#### Exercise objective
Search the data below for the string "blue". Extract every line that contains it.

#### Records for this exercise
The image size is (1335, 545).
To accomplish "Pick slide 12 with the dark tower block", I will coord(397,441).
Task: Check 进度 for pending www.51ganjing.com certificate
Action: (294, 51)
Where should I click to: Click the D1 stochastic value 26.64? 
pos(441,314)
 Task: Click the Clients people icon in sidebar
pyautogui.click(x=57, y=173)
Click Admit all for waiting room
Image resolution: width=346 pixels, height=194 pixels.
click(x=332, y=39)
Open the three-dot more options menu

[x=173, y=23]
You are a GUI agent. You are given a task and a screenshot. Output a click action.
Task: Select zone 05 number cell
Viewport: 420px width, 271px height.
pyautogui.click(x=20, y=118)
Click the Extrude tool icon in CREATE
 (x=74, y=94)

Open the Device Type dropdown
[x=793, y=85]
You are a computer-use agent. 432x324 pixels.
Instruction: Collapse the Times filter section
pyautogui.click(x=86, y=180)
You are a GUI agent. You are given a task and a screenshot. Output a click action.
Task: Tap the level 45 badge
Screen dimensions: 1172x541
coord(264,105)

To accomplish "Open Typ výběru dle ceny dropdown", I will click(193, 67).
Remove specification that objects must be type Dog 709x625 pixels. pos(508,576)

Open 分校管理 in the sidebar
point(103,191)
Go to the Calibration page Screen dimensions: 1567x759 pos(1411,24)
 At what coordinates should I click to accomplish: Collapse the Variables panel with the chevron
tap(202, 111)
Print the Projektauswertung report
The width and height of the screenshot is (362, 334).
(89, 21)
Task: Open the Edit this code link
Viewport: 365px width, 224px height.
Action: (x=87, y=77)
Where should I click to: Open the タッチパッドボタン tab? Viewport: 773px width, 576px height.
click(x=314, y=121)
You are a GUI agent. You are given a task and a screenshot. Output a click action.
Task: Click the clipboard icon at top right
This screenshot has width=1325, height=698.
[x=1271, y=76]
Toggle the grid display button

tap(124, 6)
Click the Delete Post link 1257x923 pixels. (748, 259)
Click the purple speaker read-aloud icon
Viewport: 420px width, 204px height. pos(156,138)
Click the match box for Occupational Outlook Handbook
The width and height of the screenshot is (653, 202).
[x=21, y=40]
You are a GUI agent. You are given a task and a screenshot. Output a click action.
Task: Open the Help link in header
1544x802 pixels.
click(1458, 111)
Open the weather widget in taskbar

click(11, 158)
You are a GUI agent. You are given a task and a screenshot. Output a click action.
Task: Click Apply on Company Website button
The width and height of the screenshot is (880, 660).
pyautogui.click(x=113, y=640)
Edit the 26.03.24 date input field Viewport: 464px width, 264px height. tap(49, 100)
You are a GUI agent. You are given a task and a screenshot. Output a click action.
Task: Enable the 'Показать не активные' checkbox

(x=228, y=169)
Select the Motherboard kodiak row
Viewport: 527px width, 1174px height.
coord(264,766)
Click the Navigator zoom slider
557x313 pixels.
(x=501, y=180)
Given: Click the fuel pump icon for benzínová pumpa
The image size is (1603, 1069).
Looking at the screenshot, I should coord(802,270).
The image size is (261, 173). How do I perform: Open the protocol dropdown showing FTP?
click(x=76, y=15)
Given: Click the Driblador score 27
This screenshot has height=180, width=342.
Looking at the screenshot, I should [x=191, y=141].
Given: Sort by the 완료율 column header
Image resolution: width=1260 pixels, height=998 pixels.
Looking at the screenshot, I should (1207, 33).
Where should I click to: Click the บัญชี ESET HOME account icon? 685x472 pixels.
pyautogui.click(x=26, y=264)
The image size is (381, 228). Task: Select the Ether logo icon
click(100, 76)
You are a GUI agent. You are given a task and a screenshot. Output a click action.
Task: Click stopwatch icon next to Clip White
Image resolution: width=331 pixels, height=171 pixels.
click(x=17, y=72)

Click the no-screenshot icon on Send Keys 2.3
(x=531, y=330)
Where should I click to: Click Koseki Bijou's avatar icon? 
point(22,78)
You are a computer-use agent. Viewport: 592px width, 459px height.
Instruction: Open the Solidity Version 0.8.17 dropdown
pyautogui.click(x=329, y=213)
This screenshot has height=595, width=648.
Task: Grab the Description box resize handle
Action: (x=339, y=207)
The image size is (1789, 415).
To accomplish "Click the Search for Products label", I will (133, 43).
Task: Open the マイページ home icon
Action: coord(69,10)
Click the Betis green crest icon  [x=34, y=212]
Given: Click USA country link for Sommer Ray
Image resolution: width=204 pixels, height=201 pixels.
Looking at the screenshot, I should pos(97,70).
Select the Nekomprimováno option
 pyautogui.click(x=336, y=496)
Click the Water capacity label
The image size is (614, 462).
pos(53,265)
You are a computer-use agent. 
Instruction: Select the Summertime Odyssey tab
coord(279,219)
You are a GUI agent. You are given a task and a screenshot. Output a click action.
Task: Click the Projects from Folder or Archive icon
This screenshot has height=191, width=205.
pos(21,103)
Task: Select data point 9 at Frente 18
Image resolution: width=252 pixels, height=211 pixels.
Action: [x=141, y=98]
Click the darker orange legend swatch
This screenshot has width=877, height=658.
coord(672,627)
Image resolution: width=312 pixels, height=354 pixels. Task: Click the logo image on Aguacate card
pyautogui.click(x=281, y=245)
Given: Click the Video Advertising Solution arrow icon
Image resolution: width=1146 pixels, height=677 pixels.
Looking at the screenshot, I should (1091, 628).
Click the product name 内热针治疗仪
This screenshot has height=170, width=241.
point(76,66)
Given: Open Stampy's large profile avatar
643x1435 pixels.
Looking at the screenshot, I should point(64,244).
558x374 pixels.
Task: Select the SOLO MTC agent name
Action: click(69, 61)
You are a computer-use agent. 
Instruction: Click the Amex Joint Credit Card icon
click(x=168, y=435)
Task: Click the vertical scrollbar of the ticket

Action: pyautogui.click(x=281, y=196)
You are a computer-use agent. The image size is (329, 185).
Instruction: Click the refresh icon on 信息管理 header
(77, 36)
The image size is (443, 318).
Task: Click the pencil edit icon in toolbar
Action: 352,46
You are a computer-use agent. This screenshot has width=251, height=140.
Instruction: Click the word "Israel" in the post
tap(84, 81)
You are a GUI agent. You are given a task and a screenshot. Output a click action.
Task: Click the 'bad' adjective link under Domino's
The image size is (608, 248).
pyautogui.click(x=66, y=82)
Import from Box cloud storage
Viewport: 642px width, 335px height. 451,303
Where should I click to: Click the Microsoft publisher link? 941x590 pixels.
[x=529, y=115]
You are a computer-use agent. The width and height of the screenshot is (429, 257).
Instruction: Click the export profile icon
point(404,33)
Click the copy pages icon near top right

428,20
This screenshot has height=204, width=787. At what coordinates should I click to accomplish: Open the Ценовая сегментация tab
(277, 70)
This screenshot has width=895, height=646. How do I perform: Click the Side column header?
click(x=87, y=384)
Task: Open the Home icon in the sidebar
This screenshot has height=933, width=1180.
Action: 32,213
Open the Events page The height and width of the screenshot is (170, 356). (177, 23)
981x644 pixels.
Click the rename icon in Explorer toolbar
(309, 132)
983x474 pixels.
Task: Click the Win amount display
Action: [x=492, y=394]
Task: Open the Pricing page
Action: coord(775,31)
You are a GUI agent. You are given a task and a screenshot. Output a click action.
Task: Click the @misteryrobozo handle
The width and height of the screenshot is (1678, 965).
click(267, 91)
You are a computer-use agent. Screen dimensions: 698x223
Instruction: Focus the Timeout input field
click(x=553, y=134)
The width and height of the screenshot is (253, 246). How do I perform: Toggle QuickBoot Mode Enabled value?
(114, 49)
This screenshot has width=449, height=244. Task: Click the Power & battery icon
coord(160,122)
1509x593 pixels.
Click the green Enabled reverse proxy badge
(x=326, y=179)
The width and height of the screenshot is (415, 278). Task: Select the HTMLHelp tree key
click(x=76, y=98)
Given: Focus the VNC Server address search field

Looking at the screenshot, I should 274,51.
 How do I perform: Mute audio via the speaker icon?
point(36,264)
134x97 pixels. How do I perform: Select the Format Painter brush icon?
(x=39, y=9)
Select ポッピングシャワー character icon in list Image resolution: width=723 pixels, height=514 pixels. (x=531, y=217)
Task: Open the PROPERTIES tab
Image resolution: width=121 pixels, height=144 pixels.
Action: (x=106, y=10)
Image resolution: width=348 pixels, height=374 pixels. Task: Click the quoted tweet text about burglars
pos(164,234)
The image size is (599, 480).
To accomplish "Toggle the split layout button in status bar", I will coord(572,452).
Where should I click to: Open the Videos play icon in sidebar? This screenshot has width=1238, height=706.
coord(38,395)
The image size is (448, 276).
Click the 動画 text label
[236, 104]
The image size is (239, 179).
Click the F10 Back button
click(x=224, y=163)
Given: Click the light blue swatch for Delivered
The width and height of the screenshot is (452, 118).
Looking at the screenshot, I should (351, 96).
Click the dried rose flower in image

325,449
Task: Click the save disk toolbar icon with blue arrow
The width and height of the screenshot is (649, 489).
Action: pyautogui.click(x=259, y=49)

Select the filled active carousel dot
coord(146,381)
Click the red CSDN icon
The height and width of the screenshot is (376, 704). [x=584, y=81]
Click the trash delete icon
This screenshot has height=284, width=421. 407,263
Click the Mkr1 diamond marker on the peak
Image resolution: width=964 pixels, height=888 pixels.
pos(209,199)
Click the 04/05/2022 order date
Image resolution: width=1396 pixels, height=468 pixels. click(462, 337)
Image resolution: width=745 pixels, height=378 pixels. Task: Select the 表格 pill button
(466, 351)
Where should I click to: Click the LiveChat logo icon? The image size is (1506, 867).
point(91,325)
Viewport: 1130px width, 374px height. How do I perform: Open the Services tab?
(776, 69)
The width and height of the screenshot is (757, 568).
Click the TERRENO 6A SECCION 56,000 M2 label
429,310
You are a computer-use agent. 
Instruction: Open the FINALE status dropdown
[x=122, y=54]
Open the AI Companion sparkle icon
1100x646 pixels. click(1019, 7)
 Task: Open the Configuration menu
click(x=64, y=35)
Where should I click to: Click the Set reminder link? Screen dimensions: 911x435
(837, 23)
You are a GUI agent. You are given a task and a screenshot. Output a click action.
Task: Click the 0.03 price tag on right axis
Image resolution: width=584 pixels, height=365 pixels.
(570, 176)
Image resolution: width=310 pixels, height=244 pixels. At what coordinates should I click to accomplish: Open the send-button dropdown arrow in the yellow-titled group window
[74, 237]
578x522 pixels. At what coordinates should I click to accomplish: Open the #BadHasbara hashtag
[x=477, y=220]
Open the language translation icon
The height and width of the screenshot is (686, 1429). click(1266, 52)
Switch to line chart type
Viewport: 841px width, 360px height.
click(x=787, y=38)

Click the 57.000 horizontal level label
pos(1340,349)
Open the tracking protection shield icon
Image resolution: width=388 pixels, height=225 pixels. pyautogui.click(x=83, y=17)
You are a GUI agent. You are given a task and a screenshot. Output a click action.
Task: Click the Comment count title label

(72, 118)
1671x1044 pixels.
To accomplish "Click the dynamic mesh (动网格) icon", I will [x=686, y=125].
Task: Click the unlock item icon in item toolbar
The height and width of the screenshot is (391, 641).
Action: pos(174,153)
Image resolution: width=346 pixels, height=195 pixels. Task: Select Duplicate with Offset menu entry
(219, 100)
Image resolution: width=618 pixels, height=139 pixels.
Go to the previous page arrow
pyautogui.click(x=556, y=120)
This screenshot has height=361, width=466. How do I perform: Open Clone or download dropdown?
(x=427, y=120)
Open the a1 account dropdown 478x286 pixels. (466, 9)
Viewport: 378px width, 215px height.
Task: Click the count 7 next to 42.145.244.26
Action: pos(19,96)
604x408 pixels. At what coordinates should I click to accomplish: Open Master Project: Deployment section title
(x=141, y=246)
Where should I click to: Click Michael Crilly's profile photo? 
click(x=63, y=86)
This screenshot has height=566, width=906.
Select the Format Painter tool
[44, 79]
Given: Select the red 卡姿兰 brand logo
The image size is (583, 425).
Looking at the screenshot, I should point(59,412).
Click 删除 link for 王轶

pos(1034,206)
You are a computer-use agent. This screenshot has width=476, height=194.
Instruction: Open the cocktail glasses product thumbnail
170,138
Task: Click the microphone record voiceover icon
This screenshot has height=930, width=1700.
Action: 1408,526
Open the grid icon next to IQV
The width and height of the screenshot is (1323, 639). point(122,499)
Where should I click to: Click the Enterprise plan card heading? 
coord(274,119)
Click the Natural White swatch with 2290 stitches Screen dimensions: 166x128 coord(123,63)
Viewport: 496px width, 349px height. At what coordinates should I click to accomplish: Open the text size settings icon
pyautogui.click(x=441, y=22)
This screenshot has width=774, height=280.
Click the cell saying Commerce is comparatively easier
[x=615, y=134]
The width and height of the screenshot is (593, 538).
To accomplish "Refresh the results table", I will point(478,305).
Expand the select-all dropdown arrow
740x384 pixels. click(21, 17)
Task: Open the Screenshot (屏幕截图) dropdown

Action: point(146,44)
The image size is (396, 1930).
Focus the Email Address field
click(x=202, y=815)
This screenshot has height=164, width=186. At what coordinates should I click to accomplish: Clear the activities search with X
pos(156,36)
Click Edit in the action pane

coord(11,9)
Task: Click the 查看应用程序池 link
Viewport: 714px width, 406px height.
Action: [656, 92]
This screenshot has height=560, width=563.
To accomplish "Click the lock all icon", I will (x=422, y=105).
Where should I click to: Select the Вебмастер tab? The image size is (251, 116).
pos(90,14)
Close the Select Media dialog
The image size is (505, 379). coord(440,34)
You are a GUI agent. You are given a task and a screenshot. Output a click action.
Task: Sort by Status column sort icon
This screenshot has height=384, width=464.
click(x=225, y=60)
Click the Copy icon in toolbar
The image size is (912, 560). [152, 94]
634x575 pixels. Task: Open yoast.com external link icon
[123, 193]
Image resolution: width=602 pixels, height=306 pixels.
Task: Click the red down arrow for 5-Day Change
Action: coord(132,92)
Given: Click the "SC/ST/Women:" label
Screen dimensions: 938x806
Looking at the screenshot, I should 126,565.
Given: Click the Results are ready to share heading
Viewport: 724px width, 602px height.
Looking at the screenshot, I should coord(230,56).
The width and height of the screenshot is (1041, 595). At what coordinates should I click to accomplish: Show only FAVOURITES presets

#### Exercise answer
Given: Click the light blue swatch for Delivered
Task: Click the save disk toolbar icon with blue arrow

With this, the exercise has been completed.